通用基础模型尚不能满足医院临床运营需求
Generalist Foundation Models Are Not Clinical Enough for Hospital Operations
November 17, 2025
作者: Lavender Y. Jiang, Angelica Chen, Xu Han, Xujin Chris Liu, Radhika Dua, Kevin Eaton, Frederick Wolff, Robert Steele, Jeff Zhang, Anton Alyakin, Qingkai Pan, Yanbing Chen, Karl L. Sangwon, Daniel A. Alber, Jaden Stryker, Jin Vivian Lee, Yindalon Aphinyanaphongs, Kyunghyun Cho, Eric Karl Oermann
cs.AI
摘要
医院和医疗系统的运行依赖于决定患者流、成本及护理质量的运营决策。尽管通用文本训练的基础模型在医学知识和对话基准测试中表现优异,但它们可能缺乏这些运营决策所需的专业知识。我们推出Lang1模型系列(参数规模1亿至70亿),其预训练数据融合了来自纽约大学朗格尼健康中心电子健康记录的800亿临床标记和来自互联网的6270亿标记。为在真实场景中严格评估Lang1,我们开发了现实医疗评估基准(ReMedE),该基准基于668,331份电子健康记录笔记,评估五大关键任务:30天再入院预测、30天死亡率预测、住院时长、合并症编码和保险拒赔预测。

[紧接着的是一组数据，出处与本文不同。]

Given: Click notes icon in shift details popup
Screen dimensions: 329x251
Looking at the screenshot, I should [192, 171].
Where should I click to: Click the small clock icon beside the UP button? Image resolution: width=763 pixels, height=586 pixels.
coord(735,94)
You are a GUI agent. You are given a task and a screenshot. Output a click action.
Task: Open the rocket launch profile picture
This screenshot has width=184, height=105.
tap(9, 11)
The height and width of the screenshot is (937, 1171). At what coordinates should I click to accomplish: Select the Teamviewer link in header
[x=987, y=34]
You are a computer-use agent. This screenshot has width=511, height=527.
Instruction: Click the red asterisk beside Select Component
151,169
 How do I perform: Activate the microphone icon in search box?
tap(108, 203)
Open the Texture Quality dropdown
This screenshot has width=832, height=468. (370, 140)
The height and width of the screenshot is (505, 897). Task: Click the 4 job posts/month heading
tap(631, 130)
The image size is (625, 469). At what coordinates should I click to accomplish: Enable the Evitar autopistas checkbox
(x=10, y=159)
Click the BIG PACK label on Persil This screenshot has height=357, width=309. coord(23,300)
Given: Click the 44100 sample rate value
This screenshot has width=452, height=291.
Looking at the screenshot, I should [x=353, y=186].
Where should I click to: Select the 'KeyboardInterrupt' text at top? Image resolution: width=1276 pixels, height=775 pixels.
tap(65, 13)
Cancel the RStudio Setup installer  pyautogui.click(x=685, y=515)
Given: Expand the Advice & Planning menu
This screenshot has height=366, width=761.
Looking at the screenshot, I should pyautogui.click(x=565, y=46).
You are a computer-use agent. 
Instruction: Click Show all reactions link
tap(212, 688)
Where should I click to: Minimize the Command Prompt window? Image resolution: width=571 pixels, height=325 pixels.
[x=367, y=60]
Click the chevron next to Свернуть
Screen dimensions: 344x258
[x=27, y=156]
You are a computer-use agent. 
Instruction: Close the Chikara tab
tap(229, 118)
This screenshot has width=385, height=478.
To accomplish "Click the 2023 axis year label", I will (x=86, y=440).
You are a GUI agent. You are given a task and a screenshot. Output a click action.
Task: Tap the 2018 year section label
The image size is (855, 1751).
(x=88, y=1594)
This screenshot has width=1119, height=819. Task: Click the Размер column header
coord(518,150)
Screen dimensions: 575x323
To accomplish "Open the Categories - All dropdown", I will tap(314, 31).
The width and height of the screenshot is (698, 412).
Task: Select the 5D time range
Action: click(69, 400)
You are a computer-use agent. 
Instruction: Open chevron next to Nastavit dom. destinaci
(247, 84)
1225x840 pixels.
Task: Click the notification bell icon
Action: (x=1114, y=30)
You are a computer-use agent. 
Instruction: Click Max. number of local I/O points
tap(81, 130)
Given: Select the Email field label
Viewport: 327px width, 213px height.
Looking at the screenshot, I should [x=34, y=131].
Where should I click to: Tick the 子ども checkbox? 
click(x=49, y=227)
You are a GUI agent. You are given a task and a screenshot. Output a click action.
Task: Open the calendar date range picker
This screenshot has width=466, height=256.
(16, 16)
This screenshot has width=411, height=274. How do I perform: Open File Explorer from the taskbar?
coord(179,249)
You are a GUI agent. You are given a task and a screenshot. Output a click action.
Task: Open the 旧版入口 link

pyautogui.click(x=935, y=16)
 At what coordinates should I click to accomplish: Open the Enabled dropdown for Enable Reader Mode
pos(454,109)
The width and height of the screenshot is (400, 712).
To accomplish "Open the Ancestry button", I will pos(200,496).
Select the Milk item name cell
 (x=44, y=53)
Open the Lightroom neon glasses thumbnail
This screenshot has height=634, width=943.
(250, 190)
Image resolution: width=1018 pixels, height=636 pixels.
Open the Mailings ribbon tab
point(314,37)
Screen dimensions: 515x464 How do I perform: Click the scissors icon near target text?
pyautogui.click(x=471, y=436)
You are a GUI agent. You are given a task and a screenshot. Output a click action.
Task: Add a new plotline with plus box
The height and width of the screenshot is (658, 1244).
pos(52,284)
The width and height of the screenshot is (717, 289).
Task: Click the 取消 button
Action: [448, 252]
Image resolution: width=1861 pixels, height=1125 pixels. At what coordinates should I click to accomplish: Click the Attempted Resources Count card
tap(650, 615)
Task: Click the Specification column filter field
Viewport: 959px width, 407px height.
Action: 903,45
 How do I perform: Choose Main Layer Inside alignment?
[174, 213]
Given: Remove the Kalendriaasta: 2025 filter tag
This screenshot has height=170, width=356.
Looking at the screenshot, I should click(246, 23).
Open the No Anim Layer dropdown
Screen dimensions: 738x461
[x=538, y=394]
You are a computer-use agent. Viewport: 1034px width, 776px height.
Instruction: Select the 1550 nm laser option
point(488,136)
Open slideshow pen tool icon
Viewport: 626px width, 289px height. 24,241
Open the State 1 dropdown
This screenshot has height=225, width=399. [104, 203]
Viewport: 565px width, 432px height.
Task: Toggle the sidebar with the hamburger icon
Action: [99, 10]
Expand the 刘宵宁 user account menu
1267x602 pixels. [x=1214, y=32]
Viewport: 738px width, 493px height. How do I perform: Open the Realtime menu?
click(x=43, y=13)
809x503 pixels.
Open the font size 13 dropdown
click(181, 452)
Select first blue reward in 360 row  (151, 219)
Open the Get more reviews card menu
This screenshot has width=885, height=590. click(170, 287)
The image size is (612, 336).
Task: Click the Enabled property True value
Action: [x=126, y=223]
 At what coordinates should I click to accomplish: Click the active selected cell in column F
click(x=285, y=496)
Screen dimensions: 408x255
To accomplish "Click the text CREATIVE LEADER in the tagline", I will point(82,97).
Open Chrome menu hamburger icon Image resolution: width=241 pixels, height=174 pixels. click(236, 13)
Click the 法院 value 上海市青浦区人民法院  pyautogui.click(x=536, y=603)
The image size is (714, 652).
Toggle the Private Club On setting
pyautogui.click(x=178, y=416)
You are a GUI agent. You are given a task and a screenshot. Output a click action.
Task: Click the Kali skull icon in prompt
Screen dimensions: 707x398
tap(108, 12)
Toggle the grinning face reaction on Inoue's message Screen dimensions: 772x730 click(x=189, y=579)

在零样本场景下,通用模型与专业模型在五项任务中有四项表现不佳(AUROC为36.6%-71.7%),仅死亡率预测例外。经微调后,Lang1-1B模型性能优于参数规模达其70倍的微调通用模型,以及参数规模达其671倍的零样本模型,AUROC分别提升3.64%-6.75%和1.66%-23.66%。我们还观察到跨任务扩展效应:对多任务联合微调可提升其他任务表现。Lang1-1B能有效迁移至分布外场景,包括其他临床任务和外部医疗系统。研究表明,医院运营的预测能力需要显式监督微调,而基于电子健康记录的领域内预训练可提升微调效率。我们的发现印证了新兴观点:专业大语言模型能在特定任务中与通用模型竞争,并表明构建有效的医疗系统人工智能需要结合领域内预训练、监督微调以及超越代理基准的真实场景评估。
English
Hospitals and healthcare systems rely on operational decisions that determine patient flow, cost, and quality of care. Despite strong performance on medical knowledge and conversational benchmarks, foundation models trained on general text may lack the specialized knowledge required for these operational decisions. We introduce Lang1, a family of models (100M-7B parameters) pretrained on a specialized corpus blending 80B clinical tokens from NYU Langone Health's EHRs and 627B tokens from the internet. To rigorously evaluate Lang1 in real-world settings, we developed the REalistic Medical Evaluation (ReMedE), a benchmark derived from 668,331 EHR notes that evaluates five critical tasks: 30-day readmission prediction, 30-day mortality prediction, length of stay, comorbidity coding, and predicting insurance claims denial. In zero-shot settings, both general-purpose and specialized models underperform on four of five tasks (36.6%-71.7% AUROC), with mortality prediction being an exception. After finetuning, Lang1-1B outperforms finetuned generalist models up to 70x larger and zero-shot models up to 671x larger, improving AUROC by 3.64%-6.75% and 1.66%-23.66% respectively. We also observed cross-task scaling with joint finetuning on multiple tasks leading to improvement on other tasks. Lang1-1B effectively transfers to out-of-distribution settings, including other clinical tasks and an external health system. Our findings suggest that predictive capabilities for hospital operations require explicit supervised finetuning, and that this finetuning process is made more efficient by in-domain pretraining on EHR. Our findings support the emerging view that specialized LLMs can compete with generalist models in specialized tasks, and show that effective healthcare systems AI requires the combination of in-domain pretraining, supervised finetuning, and real-world evaluation beyond proxy benchmarks.